Document excerpt section start

2018-02-22 Thread Qu Wenruo


On 2018年02月23日 00:31, Ellis H. Wilson III wrote:
> On 02/21/2018 11:56 PM, Qu Wenruo wrote:
>> On 2018年02月22日 12:52, Qu Wenruo wrote:
>>> btrfs_read_block_groups() is used to build up the block group cache for
>>> all block groups, so it will iterate all block group items in extent
>>> tree.
>>>
>>> For large filesystem (TB level), it will search for BLOCK_GROUP_ITEM
>>> thousands times, which is the most time consuming part of mounting
>>> btrfs.
>>>
>>> So this patch will try to speed it up by:
>>>
>>> 1) Avoid unnecessary readahead
>>>     We were using READA_FORWARD to search for block group item.
>>>     However block group items are in fact scattered across quite a
>>> lot of
>>>     leaves. Doing readahead will just waste our IO (especially important
>>>     for HDD).

Document excerpt section end

[Job 1]
Revise the entries in the stretch from the line containing "coordinates (928, 458)." through the line containing "legend-item-moderately-beneficial: Moderately Beneficial", replacing "Identify the location of" with "Give the position of" and leaving everything else the same.
The entries below have no connection to the mailing-list text about btrfs.

Supplied data section start

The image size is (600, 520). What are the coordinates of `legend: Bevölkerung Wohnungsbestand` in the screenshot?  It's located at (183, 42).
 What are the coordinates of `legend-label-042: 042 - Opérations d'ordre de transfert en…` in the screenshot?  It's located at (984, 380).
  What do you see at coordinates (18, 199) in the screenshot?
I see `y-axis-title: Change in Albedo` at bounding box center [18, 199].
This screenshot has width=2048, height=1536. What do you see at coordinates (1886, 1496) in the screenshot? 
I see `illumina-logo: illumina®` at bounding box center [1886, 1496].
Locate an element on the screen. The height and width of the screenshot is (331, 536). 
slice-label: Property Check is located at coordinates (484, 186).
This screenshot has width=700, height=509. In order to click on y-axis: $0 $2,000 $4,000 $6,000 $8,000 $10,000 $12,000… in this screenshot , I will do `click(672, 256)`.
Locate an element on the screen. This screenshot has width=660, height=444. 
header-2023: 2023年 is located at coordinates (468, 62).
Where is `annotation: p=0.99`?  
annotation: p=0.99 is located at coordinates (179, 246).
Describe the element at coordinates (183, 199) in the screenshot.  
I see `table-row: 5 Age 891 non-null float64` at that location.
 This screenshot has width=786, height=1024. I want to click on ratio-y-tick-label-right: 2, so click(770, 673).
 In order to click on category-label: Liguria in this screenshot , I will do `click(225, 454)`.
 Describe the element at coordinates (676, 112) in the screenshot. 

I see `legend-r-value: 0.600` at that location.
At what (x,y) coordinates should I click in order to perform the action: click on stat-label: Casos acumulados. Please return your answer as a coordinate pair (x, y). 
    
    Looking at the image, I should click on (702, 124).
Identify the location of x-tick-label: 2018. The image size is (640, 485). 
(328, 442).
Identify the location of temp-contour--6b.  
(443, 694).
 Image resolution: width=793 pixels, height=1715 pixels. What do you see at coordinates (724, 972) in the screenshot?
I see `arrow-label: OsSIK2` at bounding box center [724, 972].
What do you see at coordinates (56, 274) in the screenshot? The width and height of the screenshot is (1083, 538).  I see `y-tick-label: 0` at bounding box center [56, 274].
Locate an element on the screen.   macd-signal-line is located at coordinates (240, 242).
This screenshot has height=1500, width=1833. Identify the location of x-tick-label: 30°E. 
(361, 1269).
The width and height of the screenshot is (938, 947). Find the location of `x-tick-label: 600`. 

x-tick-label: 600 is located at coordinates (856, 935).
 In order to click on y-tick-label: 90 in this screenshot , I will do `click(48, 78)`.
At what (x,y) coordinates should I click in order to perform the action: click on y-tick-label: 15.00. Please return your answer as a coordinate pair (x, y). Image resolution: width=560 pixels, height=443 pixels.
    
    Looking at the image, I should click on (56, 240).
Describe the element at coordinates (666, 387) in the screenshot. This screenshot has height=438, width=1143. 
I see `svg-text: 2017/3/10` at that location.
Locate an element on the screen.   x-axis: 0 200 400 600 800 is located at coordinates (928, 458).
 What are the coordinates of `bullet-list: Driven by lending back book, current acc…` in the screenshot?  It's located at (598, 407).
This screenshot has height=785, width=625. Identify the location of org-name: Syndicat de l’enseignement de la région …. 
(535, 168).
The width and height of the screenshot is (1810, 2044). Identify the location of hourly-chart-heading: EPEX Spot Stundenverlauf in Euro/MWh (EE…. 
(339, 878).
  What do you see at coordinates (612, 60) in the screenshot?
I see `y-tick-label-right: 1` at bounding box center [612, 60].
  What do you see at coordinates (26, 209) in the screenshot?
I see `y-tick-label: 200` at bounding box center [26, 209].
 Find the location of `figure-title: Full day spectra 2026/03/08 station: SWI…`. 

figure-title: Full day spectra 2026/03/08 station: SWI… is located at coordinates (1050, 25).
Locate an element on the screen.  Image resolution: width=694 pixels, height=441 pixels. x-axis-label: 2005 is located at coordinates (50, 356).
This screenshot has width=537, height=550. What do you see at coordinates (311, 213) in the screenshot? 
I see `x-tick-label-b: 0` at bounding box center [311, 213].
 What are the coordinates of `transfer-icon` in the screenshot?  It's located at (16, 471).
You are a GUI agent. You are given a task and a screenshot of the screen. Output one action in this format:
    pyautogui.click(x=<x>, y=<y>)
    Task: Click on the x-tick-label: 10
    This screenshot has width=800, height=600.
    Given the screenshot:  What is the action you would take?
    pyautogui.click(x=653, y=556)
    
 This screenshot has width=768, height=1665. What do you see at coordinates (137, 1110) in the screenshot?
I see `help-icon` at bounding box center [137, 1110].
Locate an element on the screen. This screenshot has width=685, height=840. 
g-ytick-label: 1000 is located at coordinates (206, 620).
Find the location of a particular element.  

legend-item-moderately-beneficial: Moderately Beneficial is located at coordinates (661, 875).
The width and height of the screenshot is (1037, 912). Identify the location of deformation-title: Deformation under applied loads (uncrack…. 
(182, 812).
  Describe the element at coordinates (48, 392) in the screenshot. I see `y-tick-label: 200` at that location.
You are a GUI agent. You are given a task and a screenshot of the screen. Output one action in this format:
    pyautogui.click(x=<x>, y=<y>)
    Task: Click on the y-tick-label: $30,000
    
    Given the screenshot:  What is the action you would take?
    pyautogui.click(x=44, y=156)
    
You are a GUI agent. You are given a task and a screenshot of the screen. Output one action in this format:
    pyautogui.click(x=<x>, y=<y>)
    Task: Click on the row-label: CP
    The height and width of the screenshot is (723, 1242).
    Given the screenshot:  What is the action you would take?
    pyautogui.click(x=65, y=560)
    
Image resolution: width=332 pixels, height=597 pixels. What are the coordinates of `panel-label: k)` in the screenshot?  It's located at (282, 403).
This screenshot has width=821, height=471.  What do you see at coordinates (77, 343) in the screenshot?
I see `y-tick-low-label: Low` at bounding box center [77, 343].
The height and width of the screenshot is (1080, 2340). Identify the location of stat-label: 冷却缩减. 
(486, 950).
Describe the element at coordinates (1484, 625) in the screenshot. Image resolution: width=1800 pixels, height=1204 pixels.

Supplied data section end

[Job 2]
According to the btrfs mailing-list text, what is the most time-consuming part of mounting btrfs on a large filesystem?

[Solution 1]
Locate an element on the screen.   x-axis: 0 200 400 600 800 is located at coordinates (928, 458).
 What are the coordinates of `bullet-list: Driven by lending back book, current acc…` in the screenshot?  It's located at (598, 407).
This screenshot has height=785, width=625. Give the position of org-name: Syndicat de l’enseignement de la région …. 
(535, 168).
The width and height of the screenshot is (1810, 2044). Give the position of hourly-chart-heading: EPEX Spot Stundenverlauf in Euro/MWh (EE…. 
(339, 878).
  What do you see at coordinates (612, 60) in the screenshot?
I see `y-tick-label-right: 1` at bounding box center [612, 60].
  What do you see at coordinates (26, 209) in the screenshot?
I see `y-tick-label: 200` at bounding box center [26, 209].
 Find the location of `figure-title: Full day spectra 2026/03/08 station: SWI…`. 

figure-title: Full day spectra 2026/03/08 station: SWI… is located at coordinates (1050, 25).
Locate an element on the screen.  Image resolution: width=694 pixels, height=441 pixels. x-axis-label: 2005 is located at coordinates (50, 356).
This screenshot has width=537, height=550. What do you see at coordinates (311, 213) in the screenshot? 
I see `x-tick-label-b: 0` at bounding box center [311, 213].
 What are the coordinates of `transfer-icon` in the screenshot?  It's located at (16, 471).
You are a GUI agent. You are given a task and a screenshot of the screen. Output one action in this format:
    pyautogui.click(x=<x>, y=<y>)
    Task: Click on the x-tick-label: 10
    This screenshot has width=800, height=600.
    Given the screenshot:  What is the action you would take?
    pyautogui.click(x=653, y=556)
    
 This screenshot has width=768, height=1665. What do you see at coordinates (137, 1110) in the screenshot?
I see `help-icon` at bounding box center [137, 1110].
Locate an element on the screen. This screenshot has width=685, height=840. 
g-ytick-label: 1000 is located at coordinates (206, 620).
Find the location of a particular element.  

legend-item-moderately-beneficial: Moderately Beneficial is located at coordinates (661, 875).

[Solution 2]
Searching for BLOCK_GROUP_ITEM thousands of times.